The current PoC is targeting the 500,000 patients who have inflammatory EOA as evidenced by elevated C reactive protein (CRP). However, only about a quarter of the patients being screened for the Ph2 trial have elevated CRP levels. Consequently, the company announced a second PoC trial for EOA patients who do not meet the "active inflammatory" CRP threshold. According to the company, "This study will tell us if gevokizumab works in the broader EOA population as estimated to be 1.8 to 2.2 than people in the U.S. or they may tell us gevokizumab only works in the patients who are in inflammatory stage of the disease which might approximate about 500,000 patients." The second EOA trial in low CRP patients should provide better insight into the validity/necessity of the CRP biomarker.
It is up on CT now. In a quick glance it looks very similar to the first trial (no reference to CRP in either writeup). The only difference to be found is that the first trial was described as being for "active inflammatory OA" and for the second the adjective "active" was removed.
Note that interestingly at the bottom of the Inclusion/Exclusion criteria for both they note that Other protocol-defined inclusion/exclusion criteria may apply. Clearly CRP is one of those - but it wouldn't surprise me if there were other criteria that defined 'active' - e.g. palpable effusions is the most obvious one and there are hints it is more tractable wrt treatment.
EYEGUARD-A in patients with active disease is expected to read-out by year end; data from EYEGUARD-C, which is studying the effects of gevokizumab in a maintenance setting, is expected in 1Q14; and, EYEGUARD-B which is enrolling patients with Behçet's is expected to read-out last, in 2Q14. Per discussions with the FDA, the company will likely need to meet the primary endpoint in two of the three trials. The risk is that even though all three trials are in NIU, Eyeguard A and C have a different intent-to-treat population than that actually studied in the Ph2 trial. Of course, the trial for which we have the most data, Eyeguard-B, actually reads out last. However, even though the company is running three separate Ph3 trials, the trials are all in non-infectuous inveitis of which Behçet's uveitis is one of the most severe forms. As an investment, it seems logical that if Gevokizumab works in the most severe form of NIU (Eyeguard B) then it should work in the less severe forms (Eyeguard A,C) of the disease as well.

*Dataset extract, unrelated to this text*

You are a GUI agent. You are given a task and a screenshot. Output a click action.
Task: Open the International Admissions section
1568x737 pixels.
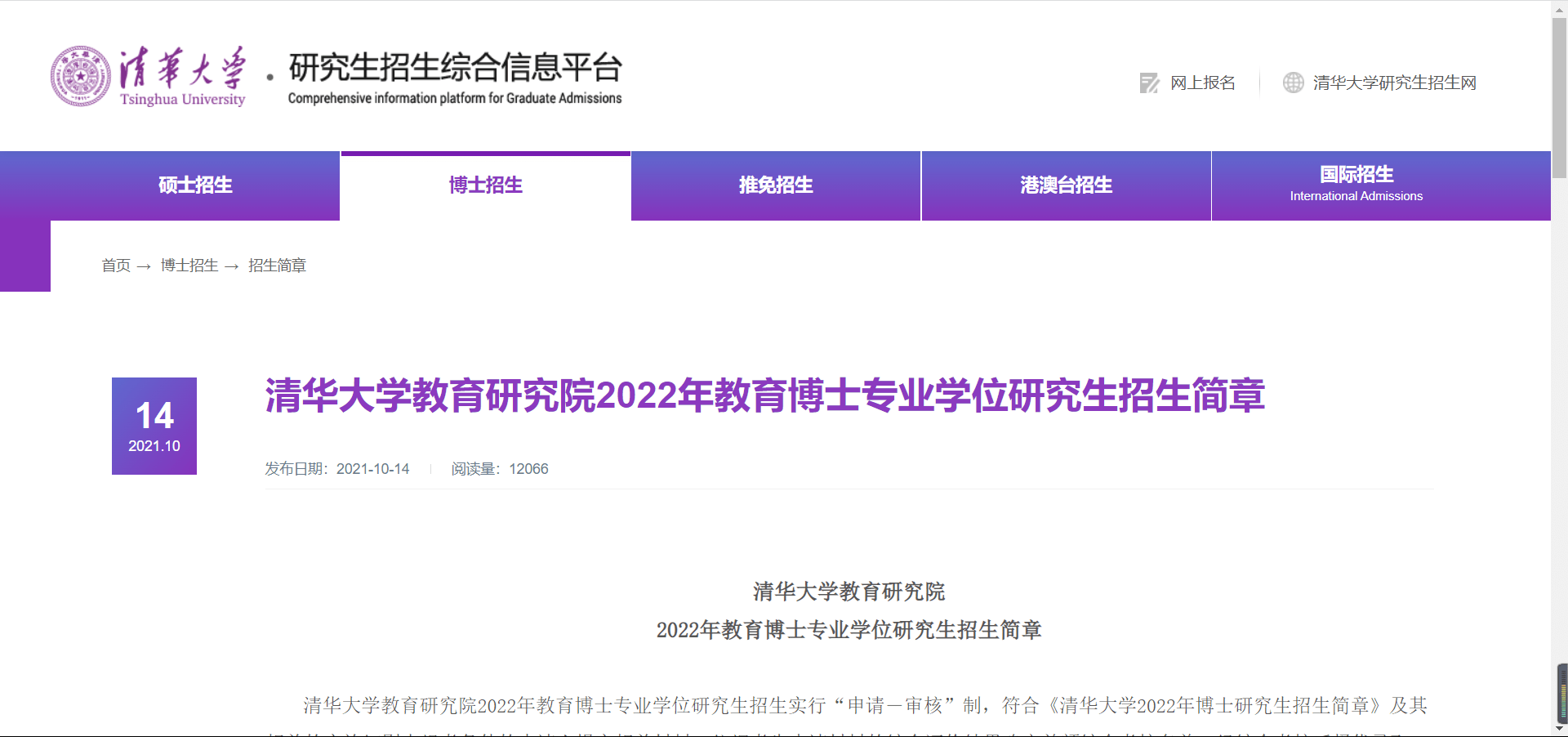(x=1356, y=185)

FWIW I wouldn't rate the chances of success in the same order you do - EYEGUARD B being most likely to succeed because it is Beycets, EYEGUARD A and C being less likely because they are all forms of uveitis.
My reasoning - there is a lot of data to indicate that all the different forms of non-infectious uveitis respond the same to the same treatments. Most particularly this appears to be true with anti-TNF agents for which there is boatload of data (almost all pretty mediocre - but in aggregate moderately compelling). And anti-TNFs are next door neighbors to anti-IL-1s.
As for my ranking - I think that the acute disease trial (A) has the best chance of success because the protocol is easy and well-proven in the ph i's. But the chronic treatments have potential protocol problems with confounding - e.g. doc's tapering systemic steroids to offset the benefit coming from Gev - and the fact that it may just be harder to see benefit is a less acute patient population.
BTW - on the topic of tnf agents and IL-1 agents being 'next door neighbors' it is pretty much universally true that if a tnf agent works then the IL-1 agents will probably show some benefit. Sometimes the same, sometimes less (e.g. RA). But if I had to guess I'd guess that uveitis is a disease where the IL-1's show better benefit than the TNFs. For instance, see the Humira ph i results as posted on clinical trials - a much less stringent definition of response and yet they only got a 2/3 response. And the other clinical data in the TNFs all says about the same - about 50% or a little more. That said, there is still a lot of uncertainty on that kind of comparison across trials. (Another interesting case is the case report of scleritis in RA patients - the TNF agents did not solve it, but anakinra did in a repeatable way)
On June 30, 2013, XOMA had cash and cash equivalents of $57.9 million… The Company reconfirmed its anticipated cash used in ongoing operating activities during 2013 will be approximately $50 million, primarily reflecting the costs associated with conducting clinical and preclinical activities. This guidance initially was provided on March 12, 2013.